### [Page]
## start
SoCon champion

NCAA Division I-AA Quarterfinal, L 35–42 vs. Nevada
- Conference: Southern Conference
- Record: 9–4 (6–1 SoCon)
- Head coach: Jimmy Satterfield (5th season);
- Captains: Frankie DeBusk; Steve Duggan; Kevin Kendrick;
- Home stadium: Paladin Stadium

= 1990 Furman Paladins football team =

American college football season

The 1990 Furman Paladins football team was an American football team that represented Furman University as a member of the Southern Conference (SoCon) during the 1990 NCAA Division I-AA football season. In their fifth year under head coach Jimmy Satterfield, the Paladins compiled an overall record of 9–4 with a conference mark of 6–1, winning the SoCon title. Furman advanced to the NCAA Division I-AA Football Championship playoffs, where they defeated Eastern Kentucky in the first round and lost to Nevada in the quarterfinals.
## end
(Lines from a data source)
## start
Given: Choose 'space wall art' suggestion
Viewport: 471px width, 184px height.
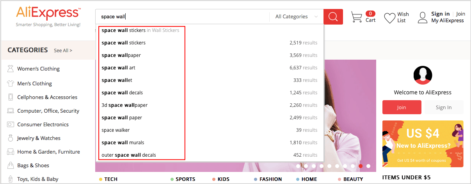Looking at the screenshot, I should click(x=119, y=68).
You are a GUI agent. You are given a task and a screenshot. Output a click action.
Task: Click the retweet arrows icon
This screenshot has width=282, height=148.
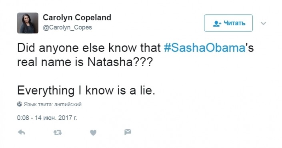coord(58,132)
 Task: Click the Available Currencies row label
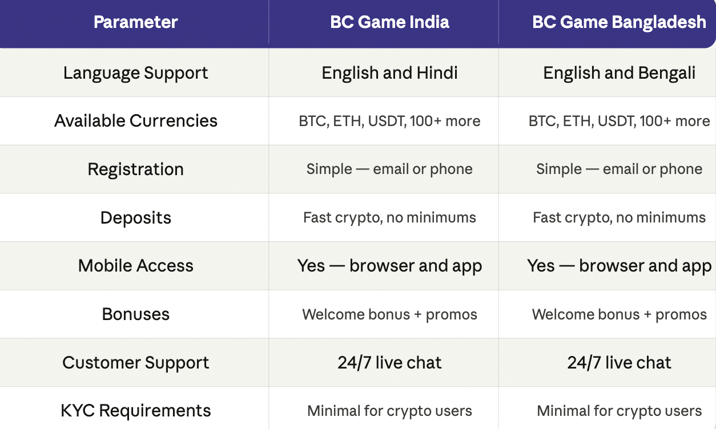tap(135, 121)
## end
### [Exercise task A]
List the team captains named on the Furman football page.
### [Exercise task B]
Repeat the part of the Furman football page starting at "The 1990 Furman" and ending at "in the quarterfinals.".

### [Exercise output A]
Frankie DeBusk
Steve Duggan
Kevin Kendrick

### [Exercise output B]
The 1990 Furman Paladins football team was an American football team that represented Furman University as a member of the Southern Conference (SoCon) during the 1990 NCAA Division I-AA football season. In their fifth year under head coach Jimmy Satterfield, the Paladins compiled an overall record of 9–4 with a conference mark of 6–1, winning the SoCon title. Furman advanced to the NCAA Division I-AA Football Championship playoffs, where they defeated Eastern Kentucky in the first round and lost to Nevada in the quarterfinals.